**Problem description**
Can you reproduce the Bear Kodiak Magnum forum thread word for word, from "## CCGA (Feb" up to and including "Al33 (Feb 11, 2008)"?

**Selected excerpt**
# Bear Kodiak Magnum



## CCGA (Feb 11, 2008)

I just wanted to share with you guys another bow that I got from my father.I have tried to find some history on this one by searching google but only get recent bows for sale.Anyone have any idea what year this bow may have been made?I couldnt find one that had the white on the face of it like this one.I shot it a few times yesterday which was quite the experience.Missed the target(block target) once at about 15 yards. Whats the best nock point for a recurve - level,high ???The bow doesnt have a nock point right now.I just eyeballed the arrow level and let her fly.I have always shot compounds but have really gotten the bug from reading you guys posts and seeing all the adventure pics(bunny hunt).Sorry for the long posts but it just kind of gets you going and then you dont know when to stop.


----------



## Al33 (Feb 11, 2008)

Here is an interesting link I found by using the search words "bow collecting". There were plenty of other hits also so you may want to do it yourself. Papalapin and others here have a good knowledge of bows so I am sure they will help you out also.

http://www.stickbow.com/stickbow/Collector/beararchery/index.html


----------



## hogdgz (Feb 11, 2008)

**Information supplied**
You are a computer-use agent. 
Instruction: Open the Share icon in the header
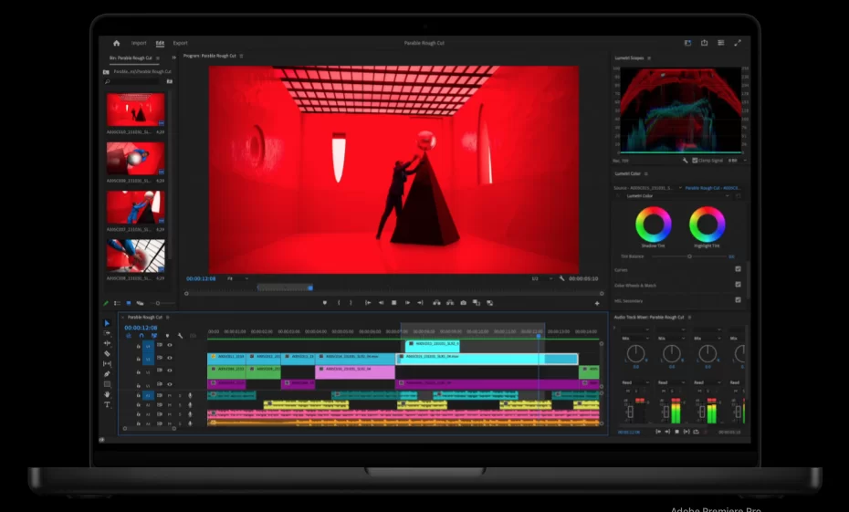tap(704, 43)
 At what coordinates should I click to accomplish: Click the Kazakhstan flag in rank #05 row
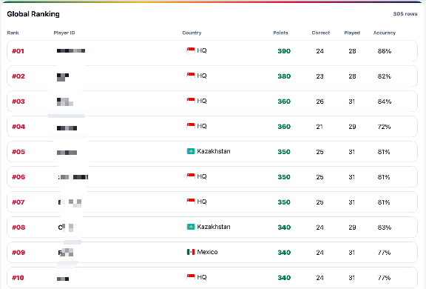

**Answer in full**
## CCGA (Feb 11, 2008)

I just wanted to share with you guys another bow that I got from my father.I have tried to find some history on this one by searching google but only get recent bows for sale.Anyone have any idea what year this bow may have been made?I couldnt find one that had the white on the face of it like this one.I shot it a few times yesterday which was quite the experience.Missed the target(block target) once at about 15 yards. Whats the best nock point for a recurve - level,high ???The bow doesnt have a nock point right now.I just eyeballed the arrow level and let her fly.I have always shot compounds but have really gotten the bug from reading you guys posts and seeing all the adventure pics(bunny hunt).Sorry for the long posts but it just kind of gets you going and then you dont know when to stop.


----------



## Al33 (Feb 11, 2008)